* _Action item_
From the data below, repeat exactly the lines from the line with "[2018 Mitsubishi Eclipse Cross] (268, 700)" to the line with "[2020 Mazda CX-30] (596, 194)", both included.

::: Source data :::

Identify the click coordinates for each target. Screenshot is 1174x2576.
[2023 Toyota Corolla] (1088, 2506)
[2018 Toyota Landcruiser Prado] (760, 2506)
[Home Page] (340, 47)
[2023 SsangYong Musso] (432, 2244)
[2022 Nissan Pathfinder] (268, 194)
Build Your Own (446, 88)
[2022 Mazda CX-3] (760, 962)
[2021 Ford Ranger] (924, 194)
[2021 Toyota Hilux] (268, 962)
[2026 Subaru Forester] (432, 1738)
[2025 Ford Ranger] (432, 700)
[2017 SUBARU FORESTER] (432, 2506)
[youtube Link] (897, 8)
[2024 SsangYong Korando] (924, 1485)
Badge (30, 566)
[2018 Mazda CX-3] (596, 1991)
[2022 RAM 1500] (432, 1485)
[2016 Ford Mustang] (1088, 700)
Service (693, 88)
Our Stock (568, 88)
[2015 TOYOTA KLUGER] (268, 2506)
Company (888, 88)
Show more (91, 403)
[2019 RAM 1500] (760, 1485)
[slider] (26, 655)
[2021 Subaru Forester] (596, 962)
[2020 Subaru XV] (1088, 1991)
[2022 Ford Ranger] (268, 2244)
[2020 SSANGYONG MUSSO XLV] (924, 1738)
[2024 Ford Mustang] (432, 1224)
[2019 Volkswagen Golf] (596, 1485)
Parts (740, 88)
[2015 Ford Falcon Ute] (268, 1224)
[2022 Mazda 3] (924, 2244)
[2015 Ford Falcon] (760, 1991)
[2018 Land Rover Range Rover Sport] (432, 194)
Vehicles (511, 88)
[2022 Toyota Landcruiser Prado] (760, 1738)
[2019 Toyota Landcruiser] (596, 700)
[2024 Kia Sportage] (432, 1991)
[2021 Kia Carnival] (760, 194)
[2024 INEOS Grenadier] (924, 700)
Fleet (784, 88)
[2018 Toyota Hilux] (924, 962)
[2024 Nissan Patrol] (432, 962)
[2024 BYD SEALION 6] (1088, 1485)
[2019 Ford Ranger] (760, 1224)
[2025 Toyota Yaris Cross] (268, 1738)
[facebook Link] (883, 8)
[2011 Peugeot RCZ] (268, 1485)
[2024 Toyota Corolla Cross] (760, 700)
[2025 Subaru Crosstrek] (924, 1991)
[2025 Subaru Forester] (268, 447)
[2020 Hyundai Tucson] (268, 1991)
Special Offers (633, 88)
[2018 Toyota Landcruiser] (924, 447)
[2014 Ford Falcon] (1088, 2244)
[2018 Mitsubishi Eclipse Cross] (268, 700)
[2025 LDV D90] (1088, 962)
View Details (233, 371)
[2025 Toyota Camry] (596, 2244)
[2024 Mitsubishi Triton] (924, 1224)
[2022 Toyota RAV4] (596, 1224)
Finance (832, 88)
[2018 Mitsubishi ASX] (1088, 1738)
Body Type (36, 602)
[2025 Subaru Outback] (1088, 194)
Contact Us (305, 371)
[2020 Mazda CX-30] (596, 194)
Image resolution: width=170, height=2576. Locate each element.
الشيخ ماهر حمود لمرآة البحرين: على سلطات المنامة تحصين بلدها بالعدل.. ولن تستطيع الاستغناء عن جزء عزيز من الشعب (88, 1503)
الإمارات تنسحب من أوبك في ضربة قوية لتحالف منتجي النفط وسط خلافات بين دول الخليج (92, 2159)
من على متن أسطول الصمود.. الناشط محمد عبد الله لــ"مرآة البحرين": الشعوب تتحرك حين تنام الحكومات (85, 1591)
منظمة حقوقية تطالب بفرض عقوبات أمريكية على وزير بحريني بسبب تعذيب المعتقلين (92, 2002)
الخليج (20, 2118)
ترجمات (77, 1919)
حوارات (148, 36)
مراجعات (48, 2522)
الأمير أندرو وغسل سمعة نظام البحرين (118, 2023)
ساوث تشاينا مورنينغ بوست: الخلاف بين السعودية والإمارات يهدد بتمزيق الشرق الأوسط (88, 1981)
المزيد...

:::

* _Result_
[2018 Mitsubishi Eclipse Cross] (268, 700)
[2025 LDV D90] (1088, 962)
View Details (233, 371)
[2025 Toyota Camry] (596, 2244)
[2024 Mitsubishi Triton] (924, 1224)
[2022 Toyota RAV4] (596, 1224)
Finance (832, 88)
[2018 Mitsubishi ASX] (1088, 1738)
Body Type (36, 602)
[2025 Subaru Outback] (1088, 194)
Contact Us (305, 371)
[2020 Mazda CX-30] (596, 194)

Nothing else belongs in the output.